0000000000000030 <f3>:
       6:       b4 02 00 00 0a 00 00 00 w2 = 0xa
       7:       c3 21 00 00 51 00 00 00 w2 = atomic_fetch_and((u32 *)(r1 + 0x0), w2)
       8:       95 00 00 00 00 00 00 00 exit
```

The following is another example where return value is used:

```
$ cat test1.c
\#include <stdatomic.h>
int f1(_Atomic int *i) {
   return __c11_atomic_fetch_and(i, 10, memory_order_relaxed);
}
int f2(_Atomic int *i) {
   return __c11_atomic_fetch_and(i, 10, memory_order_acquire);
}
int f3(_Atomic int *i) {
   return __c11_atomic_fetch_and(i, 10, memory_order_seq_cst);
}
$ cat run.sh
clang  -I/home/yhs/work/bpf-next/tools/testing/selftests/bpf -O2 --target=bpf -c test1.c -o test1.o && llvm-objdump -d test1.o
$ ./run.sh

test.o: file format elf64-bpf

Disassembly of section .text:

0000000000000000 <f1>:
       0:       b4 00 00 00 0a 00 00 00 w0 = 0xa
       1:       c3 01 00 00 51 00 00 00 w0 = atomic_fetch_and((u32 *)(r1 + 0x0), w0)
       2:       95 00 00 00 00 00 00 00 exit

0000000000000018 <f2>:
       3:       b4 00 00 00 0a 00 00 00 w0 = 0xa
       4:       c3 01 00 00 51 00 00 00 w0 = atomic_fetch_and((u32 *)(r1 + 0x0), w0)
       5:       95 00 00 00 00 00 00 00 exit

0000000000000030 <f3>:
       6:       b4 00 00 00 0a 00 00 00 w0 = 0xa
       7:       c3 01 00 00 51 00 00 00 w0 = atomic_fetch_and((u32 *)(r1 + 0x0), w0)
       8:       95 00 00 00 00 00 00 00 exit
```

You can see that for relaxed memory ordering, if return value is used, atomic_fetch_and()
insn is used. Otherwise, if return value is not used, locked insn is used.

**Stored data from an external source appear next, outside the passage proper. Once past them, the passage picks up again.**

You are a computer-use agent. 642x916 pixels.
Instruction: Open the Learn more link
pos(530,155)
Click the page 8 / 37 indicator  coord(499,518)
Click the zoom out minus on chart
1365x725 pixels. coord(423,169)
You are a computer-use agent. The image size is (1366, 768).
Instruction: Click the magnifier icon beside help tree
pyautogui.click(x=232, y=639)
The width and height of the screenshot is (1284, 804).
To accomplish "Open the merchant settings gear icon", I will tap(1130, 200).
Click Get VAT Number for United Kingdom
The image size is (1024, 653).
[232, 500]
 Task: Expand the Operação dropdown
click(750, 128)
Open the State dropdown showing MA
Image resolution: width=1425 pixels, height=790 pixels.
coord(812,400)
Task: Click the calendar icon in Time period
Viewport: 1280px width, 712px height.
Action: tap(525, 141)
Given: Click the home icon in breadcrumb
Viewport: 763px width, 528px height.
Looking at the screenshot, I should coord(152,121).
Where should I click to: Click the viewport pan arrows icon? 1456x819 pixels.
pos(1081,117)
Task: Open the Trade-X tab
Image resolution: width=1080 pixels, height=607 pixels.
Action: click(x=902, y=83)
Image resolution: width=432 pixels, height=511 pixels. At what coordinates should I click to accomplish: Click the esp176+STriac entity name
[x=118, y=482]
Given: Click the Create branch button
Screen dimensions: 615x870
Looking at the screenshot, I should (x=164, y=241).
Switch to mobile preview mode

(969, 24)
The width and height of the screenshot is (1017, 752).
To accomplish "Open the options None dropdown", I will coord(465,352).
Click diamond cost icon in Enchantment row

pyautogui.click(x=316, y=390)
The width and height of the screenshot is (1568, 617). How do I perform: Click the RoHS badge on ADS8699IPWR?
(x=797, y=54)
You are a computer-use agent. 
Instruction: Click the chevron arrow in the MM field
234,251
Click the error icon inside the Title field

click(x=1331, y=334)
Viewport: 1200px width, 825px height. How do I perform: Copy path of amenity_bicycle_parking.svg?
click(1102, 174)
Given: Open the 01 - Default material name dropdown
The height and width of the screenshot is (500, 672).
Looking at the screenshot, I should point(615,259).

Here is another example with global _Atomic variable:

```
$ cat test3.c
\#include <stdatomic.h>

_Atomic int i;

void f1(void) {
   (void)__c11_atomic_fetch_and(&i, 10, memory_order_relaxed);
}
void f2(void) {
   (void)__c11_atomic_fetch_and(&i, 10, memory_order_seq_cst);
}
$ cat run.sh
clang  -I/home/yhs/work/bpf-next/tools/testing/selftests/bpf -O2 --target=bpf -c test3.c -o test3.o && llvm-objdump -d test3.o
$ ./run.sh

test3.o:        file format elf64-bpf

Disassembly of section .text:

0000000000000000 <f1>:
       0:       b4 01 00 00 0a 00 00 00 w1 = 0xa
       1:       18 02 00 00 00 00 00 00 00 00 00 00 00 00 00 00 r2 = 0x0 ll
       3:       c3 12 00 00 50 00 00 00 lock *(u32 *)(r2 + 0x0) &= w1
       4:       95 00 00 00 00 00 00 00 exit

0000000000000028 <f2>:
       5:       b4 01 00 00 0a 00 00 00 w1 = 0xa
       6:       18 02 00 00 00 00 00 00 00 00 00 00 00 00 00 00 r2 = 0x0 ll
       8:       c3 12 00 00 51 00 00 00 w1 = atomic_fetch_and((u32 *)(r2 + 0x0), w1)
       9:       95 00 00 00 00 00 00 00 exit
```

Note that in the above compilations, '-g' is not used. The reason is due to the following IR
related to _Atomic type:
```
$clang  -I/home/yhs/work/bpf-next/tools/testing/selftests/bpf -O2 --target=bpf -g -S -emit-llvm test3.c
```
The related debug info for test3.c:
```
!0 = !DIGlobalVariableExpression(var: !1, expr: !DIExpression())
!1 = distinct !DIGlobalVariable(name: "i", scope: !2, file: !3, line: 3, type: !16, isLocal: false, isDefinition: true)
...
!16 = !DIDerivedType(tag: DW_TAG_atomic_type, baseType: !17)
!17 = !DIBasicType(name: "int", size: 32, encoding: DW_ATE_signed)
```

If compiling test.c, the related debug info:
```
...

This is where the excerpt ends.